Postby gunnarre » Wed Jul 29, 2020 12:53 pm

These types of GPU work units - (low atom count?) - seem to benefit from being fed by a CPU with high single core clocks. Typical gaming/graphics oriented systems with a fast GPU and a stock cooled CPU might actually make more PPD by stopping CPU folding while these WUs are running on the GPU, so the CPU can clock up to max stock "boost" frequencies on the single core polling the GPU. PPD/watt would also be better.

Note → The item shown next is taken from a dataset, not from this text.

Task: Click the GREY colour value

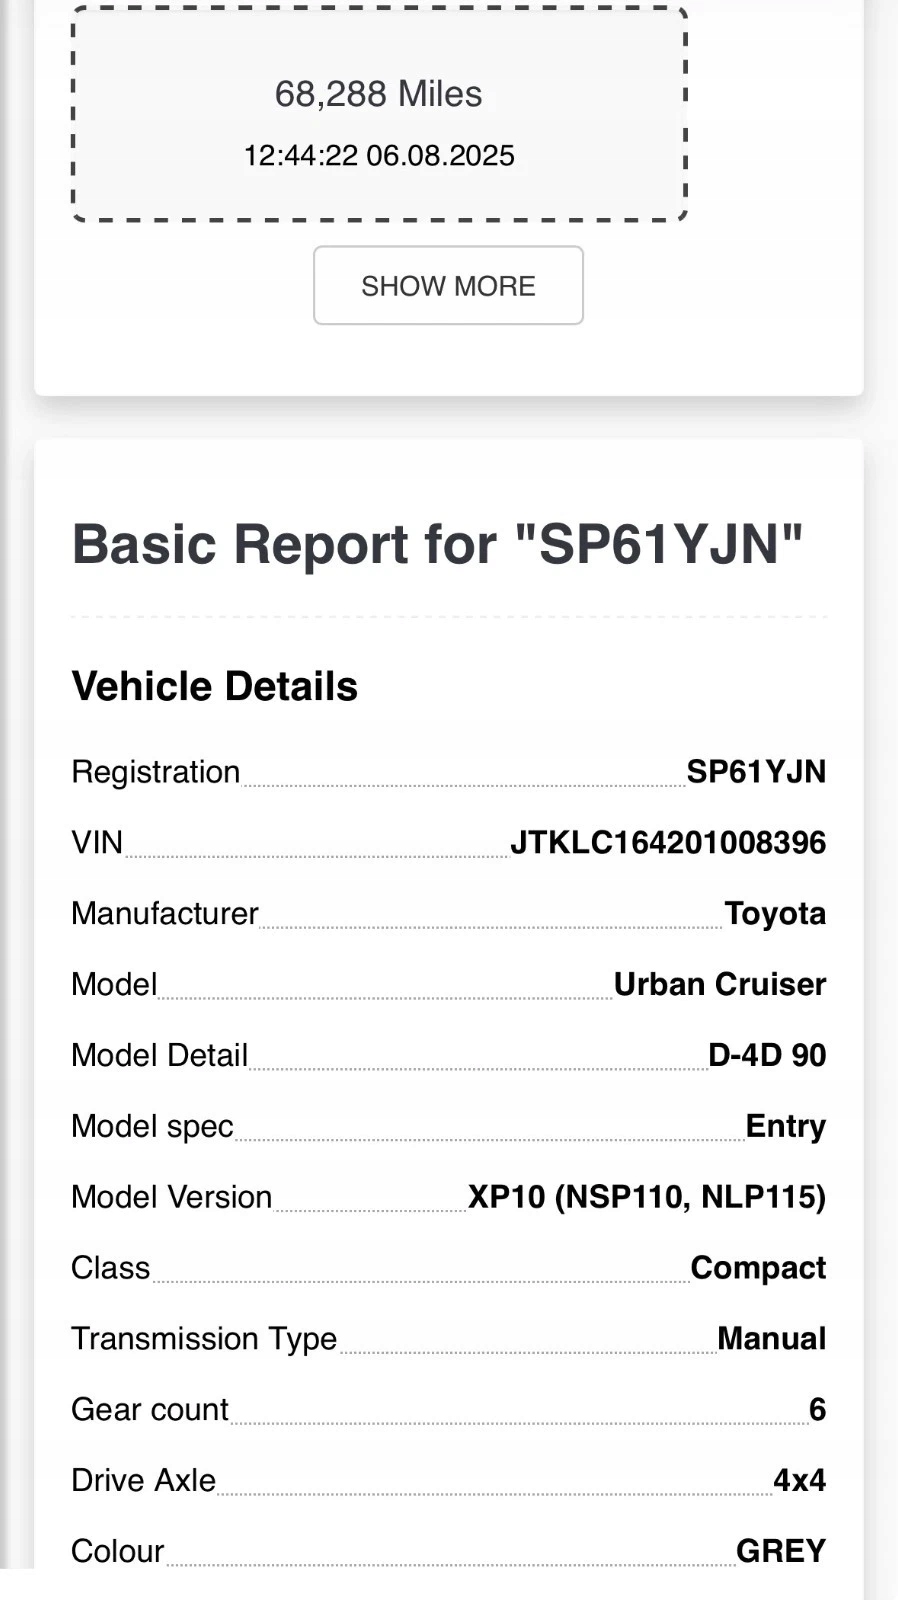Action: [x=781, y=1552]
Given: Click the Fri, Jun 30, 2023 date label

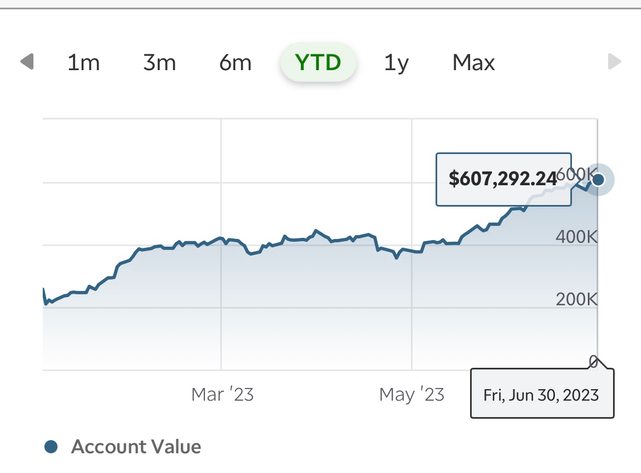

Production oriented systems with a modest GPU and many CPU cores likely won't benefit from stopping CPU folding, especially if is well cooled and "boost" is switched off (it's running all cores at the same frequency). In those systems, the CPU can be faster than the GPU and in some cases adding more threads to the CPU gives more PPD than configuring the GPU for folding - at least until CUDA support hopefully reduces CPU usage while GPU folding.
gunnarre
 
Posts: 181
Joined: Sun May 24, 2020 8:23 pm
Location: Norway

Re: Proj 13420 same variability as 13418

Postby bruce » Wed Jul 29, 2020 6:05 pm

The variablity HAS been reduced. Taken as a group, projects 13420 and 13421 are less variable. The really short WUs are now being assigned to slower GPUs and the fater ones are retained in 13420. That allows the average points for each group to be consistent with the GPU performace of half of the spectrum of FAH GPUs. It does not remove all variability when you consider the overall variability of a spectrum of P134xx assignments.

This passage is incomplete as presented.